The conversation with the chatbot continues until the user has received the necessary information.
At act 182, the user initiates the logout process from the online account, which can occur explicitly through the user's action of interacting with a graphical user interface (GUI) control to sign out or implicitly through an automated time-out mechanism following a period of user inactivity.
At act 184, the chatbot manager undertakes the task of ensuring data privacy and security by deleting the conversation history with the generative AI system. This deletion is done to prevent any inadvertent re-utilization or disclosure of sensitive user information during subsequent conversations with different users. To accomplish this, the prompt manager feeds a prompt to the LLM explicitly requesting the deletion of the conversation history and the resetting of all conversation parameters to their initial state. Optionally, the chatbot manager 168 locks the LLM from further client engagement unless a confirmation has been received from the LLM that the conversation history has been deleted.
The process of purging the conversation history is useful in maintaining confidentiality and upholding data protection principles within the online environment.
In a given instance, geospatial data conveys the location of an end-user. This spatial delineation can be derived from the user's IP address or through alternative methodologies. Such alternative techniques encompass the identification of the cellular network and in particular the cellular tower to which the user's mobile device is connected, the Global Positioning System (GPS) coordinates generated by said mobile device and subsequently integrated into the communication protocol, among potential other methods.

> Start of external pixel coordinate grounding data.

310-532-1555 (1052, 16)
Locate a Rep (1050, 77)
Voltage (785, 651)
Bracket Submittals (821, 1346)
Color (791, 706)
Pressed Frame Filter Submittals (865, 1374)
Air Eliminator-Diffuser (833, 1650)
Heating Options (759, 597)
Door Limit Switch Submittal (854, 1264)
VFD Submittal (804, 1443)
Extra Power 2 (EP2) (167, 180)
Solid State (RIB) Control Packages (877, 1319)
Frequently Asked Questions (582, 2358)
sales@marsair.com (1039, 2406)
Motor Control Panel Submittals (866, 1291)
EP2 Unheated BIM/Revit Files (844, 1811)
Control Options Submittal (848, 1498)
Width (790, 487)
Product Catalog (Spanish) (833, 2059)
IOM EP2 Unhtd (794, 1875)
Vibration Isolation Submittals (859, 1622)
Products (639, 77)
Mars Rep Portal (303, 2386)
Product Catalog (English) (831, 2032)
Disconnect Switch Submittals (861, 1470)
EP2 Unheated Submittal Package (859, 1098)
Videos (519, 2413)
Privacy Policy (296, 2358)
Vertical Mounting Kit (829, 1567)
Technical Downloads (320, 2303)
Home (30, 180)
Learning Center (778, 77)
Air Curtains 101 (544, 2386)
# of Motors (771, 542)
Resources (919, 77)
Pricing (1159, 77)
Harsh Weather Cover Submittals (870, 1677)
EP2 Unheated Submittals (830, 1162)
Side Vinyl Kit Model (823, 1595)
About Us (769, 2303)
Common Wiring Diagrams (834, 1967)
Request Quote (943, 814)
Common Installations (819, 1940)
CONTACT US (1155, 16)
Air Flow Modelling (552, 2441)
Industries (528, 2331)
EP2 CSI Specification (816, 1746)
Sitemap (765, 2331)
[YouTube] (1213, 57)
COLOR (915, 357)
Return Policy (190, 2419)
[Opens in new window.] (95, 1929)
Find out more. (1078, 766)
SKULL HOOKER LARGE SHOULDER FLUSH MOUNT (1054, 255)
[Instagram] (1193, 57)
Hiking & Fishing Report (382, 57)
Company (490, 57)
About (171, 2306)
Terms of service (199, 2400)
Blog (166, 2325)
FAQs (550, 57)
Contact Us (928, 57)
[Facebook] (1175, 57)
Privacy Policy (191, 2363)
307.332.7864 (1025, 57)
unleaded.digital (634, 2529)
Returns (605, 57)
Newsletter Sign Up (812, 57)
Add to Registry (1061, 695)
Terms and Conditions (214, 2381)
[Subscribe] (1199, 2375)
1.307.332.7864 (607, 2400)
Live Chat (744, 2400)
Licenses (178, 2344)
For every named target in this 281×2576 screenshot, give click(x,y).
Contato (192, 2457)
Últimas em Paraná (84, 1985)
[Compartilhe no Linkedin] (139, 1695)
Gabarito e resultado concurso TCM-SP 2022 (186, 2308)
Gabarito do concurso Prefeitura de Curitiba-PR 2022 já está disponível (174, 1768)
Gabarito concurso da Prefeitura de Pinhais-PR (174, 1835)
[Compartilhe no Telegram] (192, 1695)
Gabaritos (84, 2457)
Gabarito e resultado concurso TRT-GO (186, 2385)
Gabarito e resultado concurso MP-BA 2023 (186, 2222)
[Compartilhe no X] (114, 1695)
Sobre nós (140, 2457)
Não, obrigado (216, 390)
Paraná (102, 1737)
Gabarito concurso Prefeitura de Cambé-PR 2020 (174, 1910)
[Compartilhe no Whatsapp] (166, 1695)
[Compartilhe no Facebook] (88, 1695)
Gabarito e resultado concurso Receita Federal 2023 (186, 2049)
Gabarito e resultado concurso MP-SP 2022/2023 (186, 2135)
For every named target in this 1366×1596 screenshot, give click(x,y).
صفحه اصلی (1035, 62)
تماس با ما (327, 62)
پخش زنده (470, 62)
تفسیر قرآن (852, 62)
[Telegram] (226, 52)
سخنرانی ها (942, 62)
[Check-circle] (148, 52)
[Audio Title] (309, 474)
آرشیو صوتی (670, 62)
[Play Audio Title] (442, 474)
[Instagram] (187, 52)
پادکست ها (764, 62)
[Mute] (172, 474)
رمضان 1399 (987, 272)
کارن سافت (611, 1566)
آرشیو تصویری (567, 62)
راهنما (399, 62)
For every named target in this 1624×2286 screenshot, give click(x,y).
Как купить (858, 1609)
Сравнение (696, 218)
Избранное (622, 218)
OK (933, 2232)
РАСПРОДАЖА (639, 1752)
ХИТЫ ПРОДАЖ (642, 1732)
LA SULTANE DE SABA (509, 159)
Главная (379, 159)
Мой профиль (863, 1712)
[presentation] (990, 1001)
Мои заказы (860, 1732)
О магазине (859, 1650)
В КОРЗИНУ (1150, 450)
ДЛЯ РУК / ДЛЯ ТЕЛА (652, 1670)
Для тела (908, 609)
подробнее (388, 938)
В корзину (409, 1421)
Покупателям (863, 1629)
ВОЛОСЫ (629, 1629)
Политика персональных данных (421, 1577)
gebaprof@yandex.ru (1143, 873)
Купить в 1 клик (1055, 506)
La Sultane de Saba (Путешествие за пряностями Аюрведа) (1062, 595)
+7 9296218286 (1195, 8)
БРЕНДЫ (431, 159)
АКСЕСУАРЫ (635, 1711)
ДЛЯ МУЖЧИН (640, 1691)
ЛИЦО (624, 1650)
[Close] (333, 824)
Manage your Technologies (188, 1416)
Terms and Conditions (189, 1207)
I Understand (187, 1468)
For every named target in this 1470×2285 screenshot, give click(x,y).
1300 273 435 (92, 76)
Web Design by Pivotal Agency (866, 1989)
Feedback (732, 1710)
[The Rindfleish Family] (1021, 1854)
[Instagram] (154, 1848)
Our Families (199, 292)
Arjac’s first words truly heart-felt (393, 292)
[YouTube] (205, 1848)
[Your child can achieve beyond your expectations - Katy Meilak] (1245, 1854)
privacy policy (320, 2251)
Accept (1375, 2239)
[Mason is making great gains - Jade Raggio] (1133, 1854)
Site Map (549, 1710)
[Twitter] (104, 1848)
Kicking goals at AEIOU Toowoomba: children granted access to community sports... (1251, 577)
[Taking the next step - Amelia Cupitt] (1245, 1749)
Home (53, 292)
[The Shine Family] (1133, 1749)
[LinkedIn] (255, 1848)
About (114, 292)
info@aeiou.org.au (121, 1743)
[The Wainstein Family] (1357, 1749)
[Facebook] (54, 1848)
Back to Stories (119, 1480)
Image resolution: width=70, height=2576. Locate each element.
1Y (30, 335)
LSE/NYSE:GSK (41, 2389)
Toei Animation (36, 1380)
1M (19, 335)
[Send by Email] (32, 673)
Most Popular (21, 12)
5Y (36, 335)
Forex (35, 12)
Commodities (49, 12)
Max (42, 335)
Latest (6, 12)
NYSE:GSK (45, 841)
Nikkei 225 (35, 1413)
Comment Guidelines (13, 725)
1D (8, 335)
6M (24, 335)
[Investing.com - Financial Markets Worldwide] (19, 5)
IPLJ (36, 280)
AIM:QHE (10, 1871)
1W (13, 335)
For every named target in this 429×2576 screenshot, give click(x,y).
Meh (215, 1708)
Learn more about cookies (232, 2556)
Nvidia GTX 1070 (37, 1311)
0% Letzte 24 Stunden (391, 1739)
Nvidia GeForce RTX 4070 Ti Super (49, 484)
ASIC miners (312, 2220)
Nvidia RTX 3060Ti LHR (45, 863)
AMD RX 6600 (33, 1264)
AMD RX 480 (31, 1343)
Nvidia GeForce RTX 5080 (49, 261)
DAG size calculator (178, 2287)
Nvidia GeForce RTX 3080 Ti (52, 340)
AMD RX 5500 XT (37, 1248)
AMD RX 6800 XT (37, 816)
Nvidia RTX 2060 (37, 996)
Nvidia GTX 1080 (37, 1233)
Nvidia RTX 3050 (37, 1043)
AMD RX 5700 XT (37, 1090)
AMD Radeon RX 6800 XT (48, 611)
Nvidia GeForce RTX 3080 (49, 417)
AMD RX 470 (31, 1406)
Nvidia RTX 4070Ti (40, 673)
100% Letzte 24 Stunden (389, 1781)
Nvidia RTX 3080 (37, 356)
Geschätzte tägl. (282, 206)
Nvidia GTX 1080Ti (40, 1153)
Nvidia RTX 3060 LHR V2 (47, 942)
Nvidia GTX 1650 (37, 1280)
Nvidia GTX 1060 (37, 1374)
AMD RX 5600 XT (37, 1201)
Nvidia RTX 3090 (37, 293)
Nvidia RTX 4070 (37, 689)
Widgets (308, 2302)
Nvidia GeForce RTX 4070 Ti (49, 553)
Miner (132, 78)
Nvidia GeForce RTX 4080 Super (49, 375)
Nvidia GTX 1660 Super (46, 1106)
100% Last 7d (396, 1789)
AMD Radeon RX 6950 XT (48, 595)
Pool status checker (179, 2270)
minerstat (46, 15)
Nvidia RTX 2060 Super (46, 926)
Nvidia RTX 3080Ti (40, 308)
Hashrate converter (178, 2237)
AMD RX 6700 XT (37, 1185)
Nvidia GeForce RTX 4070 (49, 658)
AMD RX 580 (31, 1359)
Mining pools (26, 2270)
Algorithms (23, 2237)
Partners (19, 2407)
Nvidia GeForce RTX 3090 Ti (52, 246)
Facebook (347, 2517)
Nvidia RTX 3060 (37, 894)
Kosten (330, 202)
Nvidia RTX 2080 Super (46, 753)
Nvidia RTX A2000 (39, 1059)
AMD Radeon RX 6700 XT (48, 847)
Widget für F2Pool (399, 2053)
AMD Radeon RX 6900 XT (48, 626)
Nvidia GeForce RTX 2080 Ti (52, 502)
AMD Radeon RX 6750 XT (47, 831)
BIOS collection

The procurement of the location data can enhance the interaction with the LLM as it anticipates the contextual requirements for a more tailored conversation. For illustrative purposes, should an end-user inquire about the monetary valuation of a product or service, which is contingent upon the user location, pre-existing knowledge of said location and its subsequent integration into the system's prompt will furnish the LLM with the necessary context. Consequently, the response generated by the LLM is more likely to align with the end-user's specific needs and expectations.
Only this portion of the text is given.